**Gegeven tekst**
+--

Gerechtshof Amsterdam, 01-08-2024, ECLI:NL:GHAMS:2024:2777, 24/32
Gerechtshof Amsterdam, 01-08-2024, ECLI:NL:GHAMS:2024:2777, 24/32
Gegevens
- Instantie
- Gerechtshof Amsterdam
- Datum uitspraak
- 1 augustus 2024
- Datum publicatie
- 9 oktober 2024
- Zaaknummer
- 24/32
- Relevante informatie
- Art. 234 Gemw, Art. 20 AWR
Inhoudsindicatie
Parkeerbelasting; art. 234 lid 2 en 3 Gemeentewet. Belanghebbendes klacht dat geen parkeerbelasting mocht worden nageheven, omdat volgens de tarieventabel het geldende tarief “de eerste twee uur gedurende een aangesloten periode niet in rekening wordt gebracht”, terwijl niet aannemelijk is dat belanghebbende langer dan twee uur heeft geparkeerd, slaagt niet.
Uitspraak
Kenmerk 24/32
1 augustus 2024
Vierde meervoudige belastingkamer
van de mondelinge uitspraak op het hoger beroep van
(gemachtigde: I.N.D.J. Rissema),
tegen de uitspraak van 25 oktober 2023 in de zaak met AMS 23/1780 van de rechtbank Amsterdam (hierna: de rechtbank) in het geding tussen
belanghebbende
en
inzake een aan belanghebbende met dagtekening 16 december 2022 en nummer [nummer] opgelegde naheffingsaanslag parkeerbelasting.

+--

**Aangeleverd materiaal**
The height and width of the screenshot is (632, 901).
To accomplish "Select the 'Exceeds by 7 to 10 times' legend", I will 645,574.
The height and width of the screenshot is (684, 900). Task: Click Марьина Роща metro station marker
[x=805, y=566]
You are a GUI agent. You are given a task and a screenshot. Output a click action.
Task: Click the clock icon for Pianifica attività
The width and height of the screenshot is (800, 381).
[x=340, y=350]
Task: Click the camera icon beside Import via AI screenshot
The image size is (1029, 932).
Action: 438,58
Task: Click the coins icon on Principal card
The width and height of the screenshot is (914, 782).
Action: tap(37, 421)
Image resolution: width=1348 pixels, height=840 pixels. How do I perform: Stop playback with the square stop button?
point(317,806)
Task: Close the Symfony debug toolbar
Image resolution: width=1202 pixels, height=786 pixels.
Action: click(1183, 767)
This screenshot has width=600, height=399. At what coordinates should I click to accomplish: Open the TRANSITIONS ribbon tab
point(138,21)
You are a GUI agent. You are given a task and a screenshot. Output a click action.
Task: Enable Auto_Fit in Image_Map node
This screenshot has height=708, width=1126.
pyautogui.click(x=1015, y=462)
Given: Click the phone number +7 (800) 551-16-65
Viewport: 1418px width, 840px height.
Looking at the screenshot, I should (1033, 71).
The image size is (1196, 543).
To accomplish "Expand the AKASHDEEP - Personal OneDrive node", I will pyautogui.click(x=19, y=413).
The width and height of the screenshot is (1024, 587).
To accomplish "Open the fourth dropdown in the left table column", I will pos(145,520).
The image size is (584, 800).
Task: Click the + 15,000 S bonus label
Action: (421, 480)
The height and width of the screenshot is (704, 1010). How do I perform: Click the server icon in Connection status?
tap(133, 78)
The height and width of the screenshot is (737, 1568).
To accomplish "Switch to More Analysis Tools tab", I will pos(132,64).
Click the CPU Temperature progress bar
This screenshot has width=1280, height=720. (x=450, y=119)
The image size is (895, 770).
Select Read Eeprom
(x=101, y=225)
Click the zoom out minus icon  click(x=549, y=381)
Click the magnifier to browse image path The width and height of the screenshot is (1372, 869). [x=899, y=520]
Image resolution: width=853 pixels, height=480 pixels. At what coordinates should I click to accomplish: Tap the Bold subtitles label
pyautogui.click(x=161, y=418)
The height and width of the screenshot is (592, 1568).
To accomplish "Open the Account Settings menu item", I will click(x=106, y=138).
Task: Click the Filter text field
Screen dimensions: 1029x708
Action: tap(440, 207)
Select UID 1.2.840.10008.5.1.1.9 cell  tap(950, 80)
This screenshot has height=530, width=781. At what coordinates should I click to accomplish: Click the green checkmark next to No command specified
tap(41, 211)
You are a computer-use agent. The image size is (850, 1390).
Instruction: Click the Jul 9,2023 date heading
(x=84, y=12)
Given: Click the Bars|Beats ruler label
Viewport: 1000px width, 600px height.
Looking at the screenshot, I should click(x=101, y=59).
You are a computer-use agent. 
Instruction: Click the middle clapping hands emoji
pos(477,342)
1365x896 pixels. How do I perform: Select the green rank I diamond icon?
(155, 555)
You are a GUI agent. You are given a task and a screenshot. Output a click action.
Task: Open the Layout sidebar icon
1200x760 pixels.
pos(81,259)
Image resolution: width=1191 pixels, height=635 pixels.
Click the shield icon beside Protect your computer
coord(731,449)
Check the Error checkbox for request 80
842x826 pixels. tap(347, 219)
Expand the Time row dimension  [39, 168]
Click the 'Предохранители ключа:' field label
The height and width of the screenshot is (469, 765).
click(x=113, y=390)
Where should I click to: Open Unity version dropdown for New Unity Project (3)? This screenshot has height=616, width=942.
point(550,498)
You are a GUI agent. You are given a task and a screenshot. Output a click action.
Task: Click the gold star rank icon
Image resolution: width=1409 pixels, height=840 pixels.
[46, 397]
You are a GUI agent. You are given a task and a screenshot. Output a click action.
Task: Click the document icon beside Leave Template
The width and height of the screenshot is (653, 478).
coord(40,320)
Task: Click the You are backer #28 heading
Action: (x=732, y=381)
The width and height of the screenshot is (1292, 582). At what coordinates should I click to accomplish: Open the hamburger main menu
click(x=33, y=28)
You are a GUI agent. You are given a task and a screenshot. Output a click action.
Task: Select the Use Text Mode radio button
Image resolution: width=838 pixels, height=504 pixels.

+--

**Opdracht**
Op welke datum is de uitspraak van het gerechtshof over parkeerbelasting in de gegeven tekst gepubliceerd?

**Antwoord**
9 oktober 2024